BEGIN Data supplied

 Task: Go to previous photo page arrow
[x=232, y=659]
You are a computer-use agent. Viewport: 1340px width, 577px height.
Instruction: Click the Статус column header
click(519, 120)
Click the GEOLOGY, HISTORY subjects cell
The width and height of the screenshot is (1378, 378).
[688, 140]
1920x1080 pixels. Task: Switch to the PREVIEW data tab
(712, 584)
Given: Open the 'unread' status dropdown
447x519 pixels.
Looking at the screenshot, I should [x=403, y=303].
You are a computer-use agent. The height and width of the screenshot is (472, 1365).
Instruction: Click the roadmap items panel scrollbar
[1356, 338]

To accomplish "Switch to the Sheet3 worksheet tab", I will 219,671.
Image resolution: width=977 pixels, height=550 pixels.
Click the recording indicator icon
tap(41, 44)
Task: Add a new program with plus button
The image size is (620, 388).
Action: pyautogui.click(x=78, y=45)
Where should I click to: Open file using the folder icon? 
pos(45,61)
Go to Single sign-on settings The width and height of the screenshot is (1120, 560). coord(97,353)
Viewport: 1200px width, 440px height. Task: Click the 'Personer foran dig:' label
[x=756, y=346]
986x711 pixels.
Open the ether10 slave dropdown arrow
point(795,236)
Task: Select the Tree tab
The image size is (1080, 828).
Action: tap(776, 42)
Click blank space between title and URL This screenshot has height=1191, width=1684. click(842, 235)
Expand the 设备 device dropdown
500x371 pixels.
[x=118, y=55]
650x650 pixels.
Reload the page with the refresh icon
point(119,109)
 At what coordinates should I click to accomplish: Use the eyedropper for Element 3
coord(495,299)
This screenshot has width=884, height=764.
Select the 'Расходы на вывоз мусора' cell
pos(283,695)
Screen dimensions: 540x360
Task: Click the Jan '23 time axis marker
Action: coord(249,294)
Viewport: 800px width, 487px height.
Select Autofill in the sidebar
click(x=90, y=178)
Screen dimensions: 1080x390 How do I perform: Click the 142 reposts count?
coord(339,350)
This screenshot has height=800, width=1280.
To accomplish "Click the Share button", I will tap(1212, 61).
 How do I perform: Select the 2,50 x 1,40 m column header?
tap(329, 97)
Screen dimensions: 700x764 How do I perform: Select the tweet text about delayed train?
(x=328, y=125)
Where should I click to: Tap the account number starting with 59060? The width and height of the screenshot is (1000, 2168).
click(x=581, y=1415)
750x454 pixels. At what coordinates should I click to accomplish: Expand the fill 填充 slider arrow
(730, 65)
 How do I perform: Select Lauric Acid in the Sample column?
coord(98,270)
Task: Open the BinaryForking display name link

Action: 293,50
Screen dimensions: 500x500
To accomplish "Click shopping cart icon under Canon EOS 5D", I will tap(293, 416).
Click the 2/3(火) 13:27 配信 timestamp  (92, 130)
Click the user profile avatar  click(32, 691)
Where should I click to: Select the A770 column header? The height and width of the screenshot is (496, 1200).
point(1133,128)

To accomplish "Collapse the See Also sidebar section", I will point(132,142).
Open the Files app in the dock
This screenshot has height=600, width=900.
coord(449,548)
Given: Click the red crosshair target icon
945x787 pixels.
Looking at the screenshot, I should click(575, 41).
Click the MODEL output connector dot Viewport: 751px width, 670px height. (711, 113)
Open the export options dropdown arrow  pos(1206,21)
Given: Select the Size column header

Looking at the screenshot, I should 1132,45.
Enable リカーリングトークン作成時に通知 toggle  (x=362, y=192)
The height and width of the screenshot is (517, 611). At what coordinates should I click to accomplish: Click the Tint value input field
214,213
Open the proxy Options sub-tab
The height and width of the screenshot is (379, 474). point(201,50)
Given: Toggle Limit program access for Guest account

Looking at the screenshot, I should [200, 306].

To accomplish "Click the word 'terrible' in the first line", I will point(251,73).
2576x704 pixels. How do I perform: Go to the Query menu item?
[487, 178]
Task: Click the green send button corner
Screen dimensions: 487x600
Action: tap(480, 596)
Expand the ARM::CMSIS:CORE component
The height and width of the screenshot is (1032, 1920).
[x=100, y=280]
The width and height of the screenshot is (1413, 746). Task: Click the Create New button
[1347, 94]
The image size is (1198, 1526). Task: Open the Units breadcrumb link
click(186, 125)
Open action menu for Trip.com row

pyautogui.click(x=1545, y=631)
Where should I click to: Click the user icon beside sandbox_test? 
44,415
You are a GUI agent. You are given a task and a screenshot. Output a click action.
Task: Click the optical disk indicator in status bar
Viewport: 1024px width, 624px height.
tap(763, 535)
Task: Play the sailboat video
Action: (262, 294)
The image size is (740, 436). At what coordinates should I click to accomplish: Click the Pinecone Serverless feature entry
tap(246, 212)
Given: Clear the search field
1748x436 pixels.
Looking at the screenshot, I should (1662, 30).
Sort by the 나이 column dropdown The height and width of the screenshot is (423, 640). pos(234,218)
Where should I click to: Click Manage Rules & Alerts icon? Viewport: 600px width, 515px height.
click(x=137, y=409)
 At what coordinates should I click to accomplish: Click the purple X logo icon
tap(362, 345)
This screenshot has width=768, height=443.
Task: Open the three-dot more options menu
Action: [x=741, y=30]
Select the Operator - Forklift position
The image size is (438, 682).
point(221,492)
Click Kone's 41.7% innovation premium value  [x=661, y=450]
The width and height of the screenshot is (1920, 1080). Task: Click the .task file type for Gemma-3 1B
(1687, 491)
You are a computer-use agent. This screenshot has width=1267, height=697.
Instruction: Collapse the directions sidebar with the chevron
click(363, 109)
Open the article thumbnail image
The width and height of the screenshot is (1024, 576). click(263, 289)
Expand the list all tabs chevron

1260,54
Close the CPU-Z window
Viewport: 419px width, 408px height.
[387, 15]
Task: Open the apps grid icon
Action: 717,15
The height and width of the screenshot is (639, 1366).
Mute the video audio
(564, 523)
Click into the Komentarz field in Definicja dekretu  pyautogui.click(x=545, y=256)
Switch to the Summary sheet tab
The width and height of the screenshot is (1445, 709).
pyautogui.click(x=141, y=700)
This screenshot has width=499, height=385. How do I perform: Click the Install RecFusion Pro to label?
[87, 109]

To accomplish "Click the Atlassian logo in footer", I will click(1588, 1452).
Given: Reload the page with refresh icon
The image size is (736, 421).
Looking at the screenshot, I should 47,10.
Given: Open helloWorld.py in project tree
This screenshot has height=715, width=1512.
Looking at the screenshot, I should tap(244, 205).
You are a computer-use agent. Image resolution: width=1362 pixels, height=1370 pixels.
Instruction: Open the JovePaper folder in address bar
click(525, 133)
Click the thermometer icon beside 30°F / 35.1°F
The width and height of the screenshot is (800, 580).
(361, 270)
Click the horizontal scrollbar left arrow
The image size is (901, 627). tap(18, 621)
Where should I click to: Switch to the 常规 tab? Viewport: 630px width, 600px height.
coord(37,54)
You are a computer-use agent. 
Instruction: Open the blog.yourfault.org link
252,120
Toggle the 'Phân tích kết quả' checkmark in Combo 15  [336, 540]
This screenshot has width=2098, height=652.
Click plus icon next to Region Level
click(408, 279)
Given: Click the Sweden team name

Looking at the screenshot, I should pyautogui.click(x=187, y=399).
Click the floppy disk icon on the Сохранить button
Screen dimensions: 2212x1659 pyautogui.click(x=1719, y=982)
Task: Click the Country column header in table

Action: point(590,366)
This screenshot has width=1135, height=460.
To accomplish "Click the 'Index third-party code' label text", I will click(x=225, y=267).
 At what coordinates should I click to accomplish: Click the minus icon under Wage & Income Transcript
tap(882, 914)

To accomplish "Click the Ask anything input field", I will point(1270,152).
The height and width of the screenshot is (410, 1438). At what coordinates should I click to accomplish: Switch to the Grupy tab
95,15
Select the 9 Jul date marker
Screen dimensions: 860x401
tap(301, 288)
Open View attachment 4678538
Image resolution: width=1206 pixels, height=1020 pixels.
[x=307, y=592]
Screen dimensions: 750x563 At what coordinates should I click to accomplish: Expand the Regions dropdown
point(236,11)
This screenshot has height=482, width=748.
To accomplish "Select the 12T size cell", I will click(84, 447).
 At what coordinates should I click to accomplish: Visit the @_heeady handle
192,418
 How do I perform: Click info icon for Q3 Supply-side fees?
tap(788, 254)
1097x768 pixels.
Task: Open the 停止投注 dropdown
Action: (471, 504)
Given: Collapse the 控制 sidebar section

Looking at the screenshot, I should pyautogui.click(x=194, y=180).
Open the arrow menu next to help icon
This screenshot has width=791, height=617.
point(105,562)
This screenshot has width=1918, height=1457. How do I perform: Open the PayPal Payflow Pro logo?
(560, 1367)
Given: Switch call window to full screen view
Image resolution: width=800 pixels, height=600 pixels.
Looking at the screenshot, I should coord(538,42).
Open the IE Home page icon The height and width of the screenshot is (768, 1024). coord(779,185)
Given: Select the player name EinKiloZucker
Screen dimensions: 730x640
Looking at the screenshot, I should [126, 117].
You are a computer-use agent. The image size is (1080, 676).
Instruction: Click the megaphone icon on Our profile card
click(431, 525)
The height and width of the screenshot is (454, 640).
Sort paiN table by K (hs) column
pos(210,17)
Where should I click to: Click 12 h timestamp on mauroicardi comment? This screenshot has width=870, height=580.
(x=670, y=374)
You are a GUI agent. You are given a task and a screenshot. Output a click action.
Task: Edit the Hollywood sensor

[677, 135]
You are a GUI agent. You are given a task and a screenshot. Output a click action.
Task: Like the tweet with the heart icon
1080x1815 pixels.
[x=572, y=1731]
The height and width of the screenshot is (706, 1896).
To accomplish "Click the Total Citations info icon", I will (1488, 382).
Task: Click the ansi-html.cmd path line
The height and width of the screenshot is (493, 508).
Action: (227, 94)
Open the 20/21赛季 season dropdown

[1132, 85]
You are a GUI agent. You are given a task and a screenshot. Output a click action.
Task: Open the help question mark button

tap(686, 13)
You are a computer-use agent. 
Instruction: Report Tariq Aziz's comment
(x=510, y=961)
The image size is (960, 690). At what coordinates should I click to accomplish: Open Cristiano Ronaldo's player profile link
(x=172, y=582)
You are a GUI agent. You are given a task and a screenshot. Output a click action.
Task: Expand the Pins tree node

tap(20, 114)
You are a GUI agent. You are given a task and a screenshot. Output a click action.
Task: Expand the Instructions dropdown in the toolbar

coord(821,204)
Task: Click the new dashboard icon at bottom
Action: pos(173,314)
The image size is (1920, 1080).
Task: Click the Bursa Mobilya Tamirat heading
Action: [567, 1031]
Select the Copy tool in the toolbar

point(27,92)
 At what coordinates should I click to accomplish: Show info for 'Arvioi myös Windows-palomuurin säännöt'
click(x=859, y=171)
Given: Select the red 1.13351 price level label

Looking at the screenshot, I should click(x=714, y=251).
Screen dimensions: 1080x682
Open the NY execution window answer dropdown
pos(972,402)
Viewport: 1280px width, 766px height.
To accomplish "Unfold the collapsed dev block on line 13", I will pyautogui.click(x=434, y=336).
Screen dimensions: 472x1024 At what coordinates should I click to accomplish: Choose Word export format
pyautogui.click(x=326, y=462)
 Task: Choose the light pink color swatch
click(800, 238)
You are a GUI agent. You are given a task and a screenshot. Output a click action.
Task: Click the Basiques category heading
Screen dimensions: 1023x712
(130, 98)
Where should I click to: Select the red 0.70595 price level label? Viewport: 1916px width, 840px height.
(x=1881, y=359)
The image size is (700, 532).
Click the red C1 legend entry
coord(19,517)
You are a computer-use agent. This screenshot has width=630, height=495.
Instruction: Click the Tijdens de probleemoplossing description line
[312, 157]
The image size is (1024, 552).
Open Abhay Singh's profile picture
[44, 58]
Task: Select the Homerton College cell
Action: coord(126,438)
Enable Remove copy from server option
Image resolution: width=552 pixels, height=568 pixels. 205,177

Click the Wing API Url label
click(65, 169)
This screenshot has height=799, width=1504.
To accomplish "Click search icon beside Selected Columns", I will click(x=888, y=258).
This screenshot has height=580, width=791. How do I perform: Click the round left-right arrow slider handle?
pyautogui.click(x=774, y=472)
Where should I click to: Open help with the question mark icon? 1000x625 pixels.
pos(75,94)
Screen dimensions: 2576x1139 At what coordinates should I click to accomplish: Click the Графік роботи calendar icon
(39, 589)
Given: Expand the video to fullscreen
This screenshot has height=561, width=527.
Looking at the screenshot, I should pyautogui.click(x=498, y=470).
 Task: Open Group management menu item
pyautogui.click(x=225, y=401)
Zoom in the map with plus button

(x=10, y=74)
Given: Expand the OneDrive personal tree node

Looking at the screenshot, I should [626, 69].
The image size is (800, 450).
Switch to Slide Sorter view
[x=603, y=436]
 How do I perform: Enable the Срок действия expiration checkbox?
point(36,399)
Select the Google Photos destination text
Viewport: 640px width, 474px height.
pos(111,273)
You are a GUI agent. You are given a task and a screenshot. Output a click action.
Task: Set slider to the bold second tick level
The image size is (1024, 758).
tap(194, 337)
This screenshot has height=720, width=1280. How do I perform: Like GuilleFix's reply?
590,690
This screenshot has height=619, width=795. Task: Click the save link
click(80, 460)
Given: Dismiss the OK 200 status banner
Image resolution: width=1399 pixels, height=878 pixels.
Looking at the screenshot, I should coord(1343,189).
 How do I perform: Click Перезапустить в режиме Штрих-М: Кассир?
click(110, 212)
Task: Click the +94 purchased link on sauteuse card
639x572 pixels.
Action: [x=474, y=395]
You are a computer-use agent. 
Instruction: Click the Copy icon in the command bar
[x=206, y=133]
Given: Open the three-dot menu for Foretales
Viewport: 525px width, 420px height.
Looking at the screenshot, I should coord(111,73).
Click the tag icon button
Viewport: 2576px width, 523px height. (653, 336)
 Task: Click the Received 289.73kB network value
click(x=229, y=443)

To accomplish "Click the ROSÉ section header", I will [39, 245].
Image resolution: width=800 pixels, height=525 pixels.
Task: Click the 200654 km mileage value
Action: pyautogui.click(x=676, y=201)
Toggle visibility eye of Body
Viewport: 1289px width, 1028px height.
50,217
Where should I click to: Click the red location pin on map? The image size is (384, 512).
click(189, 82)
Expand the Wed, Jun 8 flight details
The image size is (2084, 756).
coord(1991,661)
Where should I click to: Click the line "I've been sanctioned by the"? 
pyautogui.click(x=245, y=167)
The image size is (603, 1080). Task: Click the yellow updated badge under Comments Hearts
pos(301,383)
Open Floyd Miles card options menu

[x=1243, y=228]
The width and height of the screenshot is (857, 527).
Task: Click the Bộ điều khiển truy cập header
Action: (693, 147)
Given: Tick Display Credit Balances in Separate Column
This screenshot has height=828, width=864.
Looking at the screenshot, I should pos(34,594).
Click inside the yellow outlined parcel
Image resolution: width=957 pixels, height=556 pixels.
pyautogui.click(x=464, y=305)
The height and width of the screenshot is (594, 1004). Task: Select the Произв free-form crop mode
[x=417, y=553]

END Data supplied

[Work instruction] Taking the line that contains "The height and width of the screenshot is (594, 1004)." as the first, reproduce every line through the end of the entries exactly.

[Solution below]
The height and width of the screenshot is (594, 1004). Task: Select the Произв free-form crop mode
[x=417, y=553]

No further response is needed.